### EXERCISE REQUIREMENTS
Return the data below exactly, but only from the line containing "The height and width of the screenshot is (362, 746)." through the line containing "You are a computer-use agent. This", with both of those lines included.

### RECORDS PROVIDED
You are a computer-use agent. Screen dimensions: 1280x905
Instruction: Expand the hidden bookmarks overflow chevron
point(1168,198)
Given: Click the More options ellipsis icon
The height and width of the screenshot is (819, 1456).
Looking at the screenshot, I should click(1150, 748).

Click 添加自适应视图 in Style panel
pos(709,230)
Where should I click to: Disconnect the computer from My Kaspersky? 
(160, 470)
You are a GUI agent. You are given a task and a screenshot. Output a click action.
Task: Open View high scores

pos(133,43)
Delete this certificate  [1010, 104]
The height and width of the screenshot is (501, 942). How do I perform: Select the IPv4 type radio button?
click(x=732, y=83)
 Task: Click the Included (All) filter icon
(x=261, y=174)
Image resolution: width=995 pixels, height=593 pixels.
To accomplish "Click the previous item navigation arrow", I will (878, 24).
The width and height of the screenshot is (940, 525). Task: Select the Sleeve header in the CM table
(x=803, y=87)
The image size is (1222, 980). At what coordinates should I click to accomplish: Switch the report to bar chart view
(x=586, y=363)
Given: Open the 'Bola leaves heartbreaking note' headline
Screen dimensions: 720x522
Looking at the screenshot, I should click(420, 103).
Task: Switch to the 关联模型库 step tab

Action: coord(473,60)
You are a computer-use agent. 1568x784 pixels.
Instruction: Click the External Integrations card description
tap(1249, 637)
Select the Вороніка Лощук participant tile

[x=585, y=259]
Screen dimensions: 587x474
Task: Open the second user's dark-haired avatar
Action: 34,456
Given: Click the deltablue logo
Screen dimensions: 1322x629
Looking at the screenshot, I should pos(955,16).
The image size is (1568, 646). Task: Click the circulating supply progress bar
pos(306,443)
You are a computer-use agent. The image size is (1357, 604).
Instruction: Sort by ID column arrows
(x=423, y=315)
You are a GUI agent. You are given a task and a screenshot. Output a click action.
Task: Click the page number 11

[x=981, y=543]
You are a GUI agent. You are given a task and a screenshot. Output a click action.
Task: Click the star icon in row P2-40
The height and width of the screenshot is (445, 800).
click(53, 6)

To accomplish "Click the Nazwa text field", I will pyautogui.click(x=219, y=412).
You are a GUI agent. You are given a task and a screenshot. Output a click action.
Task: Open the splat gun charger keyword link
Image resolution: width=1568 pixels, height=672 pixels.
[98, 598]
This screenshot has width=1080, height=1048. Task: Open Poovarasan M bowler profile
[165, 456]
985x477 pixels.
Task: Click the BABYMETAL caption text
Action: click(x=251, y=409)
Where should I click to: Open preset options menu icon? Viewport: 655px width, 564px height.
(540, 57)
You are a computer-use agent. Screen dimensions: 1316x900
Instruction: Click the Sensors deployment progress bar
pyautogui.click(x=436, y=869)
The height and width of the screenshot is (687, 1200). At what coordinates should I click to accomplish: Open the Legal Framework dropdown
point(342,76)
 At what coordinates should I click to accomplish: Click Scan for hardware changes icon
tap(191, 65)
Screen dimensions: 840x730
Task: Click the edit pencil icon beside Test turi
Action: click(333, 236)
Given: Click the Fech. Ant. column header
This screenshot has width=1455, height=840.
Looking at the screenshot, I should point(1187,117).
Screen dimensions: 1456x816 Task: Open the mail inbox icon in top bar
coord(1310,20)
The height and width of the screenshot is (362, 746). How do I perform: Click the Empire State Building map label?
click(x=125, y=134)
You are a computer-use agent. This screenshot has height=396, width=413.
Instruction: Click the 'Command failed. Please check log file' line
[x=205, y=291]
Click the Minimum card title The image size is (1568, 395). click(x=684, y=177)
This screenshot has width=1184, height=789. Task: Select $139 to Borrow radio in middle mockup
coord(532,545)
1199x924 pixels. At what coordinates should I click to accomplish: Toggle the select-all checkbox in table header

### ANSWER
The height and width of the screenshot is (362, 746). How do I perform: Click the Empire State Building map label?
click(x=125, y=134)
You are a computer-use agent. This screenshot has height=396, width=413.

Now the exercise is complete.